Bored of AirSpace, I started following Instagram accounts devoted to the interior design of the 1980s—some must-follows: @the_80s_interior, @80s_deco, @jpeg_fantasy—and noticed these spaces had so much more than plants. People in the ’80s tried things. And not just Perrier and cocaine! They experimented with patterned coffee tables, red lampshades, neoclassical columns where they didn’t belong. Sure, there were missteps (carpeted bathrooms come to mind), but everyone was having fun. AirSpace this was not. Sometime in the past 40 years, we abandoned the liveliness and kept only the plants.

Soon we will be able to venture into one another’s homes for parties, and yours should feel like it belongs to someone who enjoys a good time. I’m not saying to go full Memphis—a style defined by vibrant colors and odd shapes; the most extreme version is Pee-wee’s Playhouse—nor would I recommend the minimalism of Le Corbusier. But filling your apartment with plants equals a lack of effort. So what’s the solution?

I asked Meg Gustafson, an avowed maximalist who runs @80s_deco, where to start. She loved midcentury modern ten years ago but believes that “tasteful is overrated” and “interior design should be funny.” In other words, the opposite of AirSpace. Gustafson suggested a neon tube from Hay, which you can get for $75. Too much? Try something in colorful laminate, like a waterfall console or coffee table. Her advice for the truly bold? “One oversize thing.”

A plant in the corner of a well-lit room has become a symbol of taste but not a substitute for it. Plants can elevate your living room, but only by about one inch. Aim higher, and don’t be afraid to make mistakes. You just survived a pandemic—go nuts! “A lot of Memphis didn’t work,” Gustafson reminded me, “and they didn’t give a shit.”

> WORK REQUEST 1:
In the text about 1980s interior design, what price is given for the neon tube from Hay?
> WORK REQUEST 2:
Copy the text about 1980s interior design word for word from "Soon we will" to "what’s the solution?".

> Items listed in a dataset:
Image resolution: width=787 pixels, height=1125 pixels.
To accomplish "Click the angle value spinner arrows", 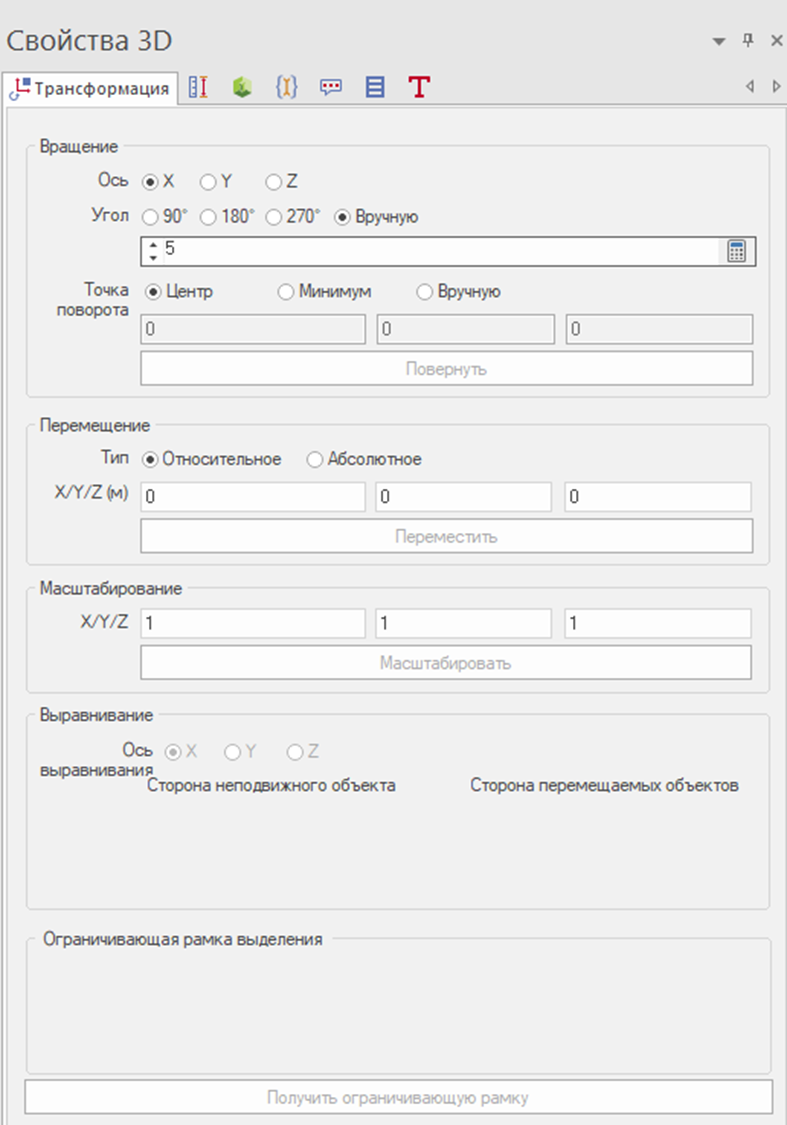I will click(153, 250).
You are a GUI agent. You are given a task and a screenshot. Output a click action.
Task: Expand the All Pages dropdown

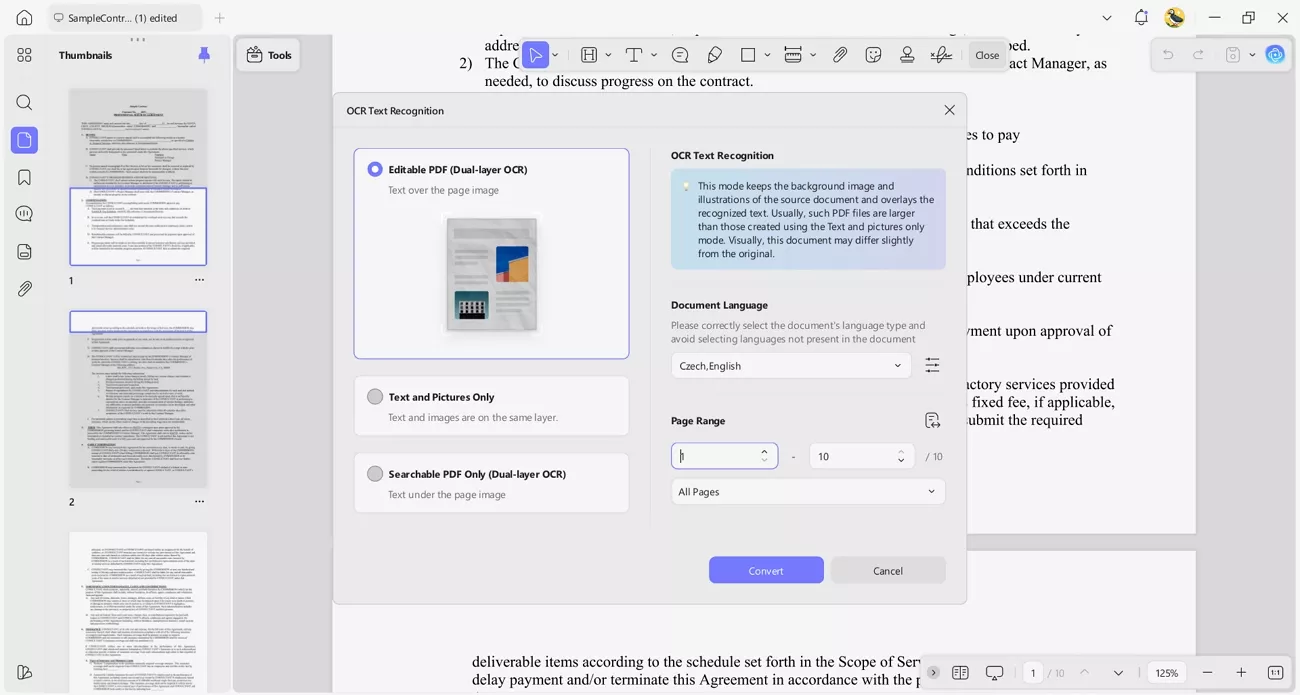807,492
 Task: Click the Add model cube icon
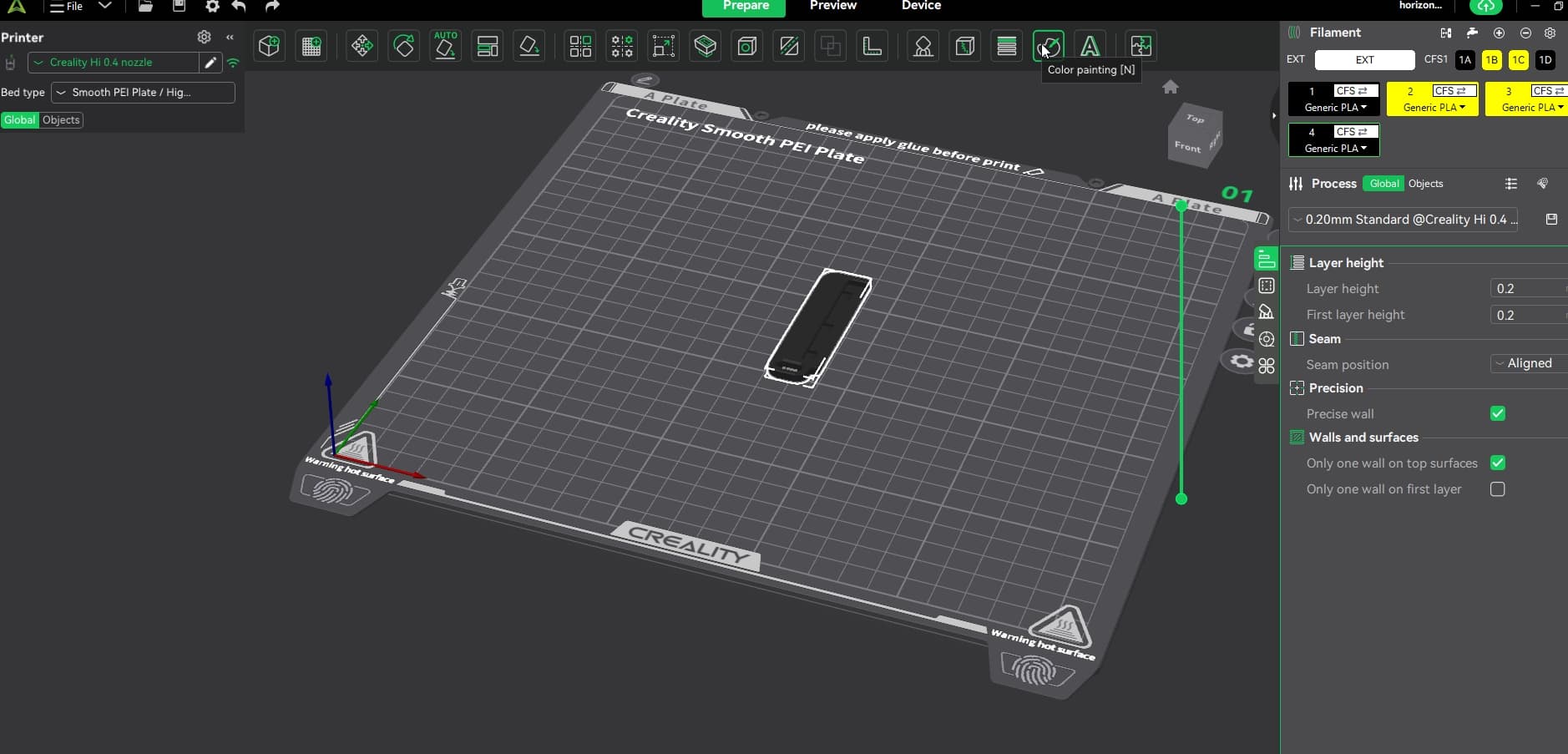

> ANSWER 1:
$75

> ANSWER 2:
Soon we will be able to venture into one another’s homes for parties, and yours should feel like it belongs to someone who enjoys a good time. I’m not saying to go full Memphis—a style defined by vibrant colors and odd shapes; the most extreme version is Pee-wee’s Playhouse—nor would I recommend the minimalism of Le Corbusier. But filling your apartment with plants equals a lack of effort. So what’s the solution?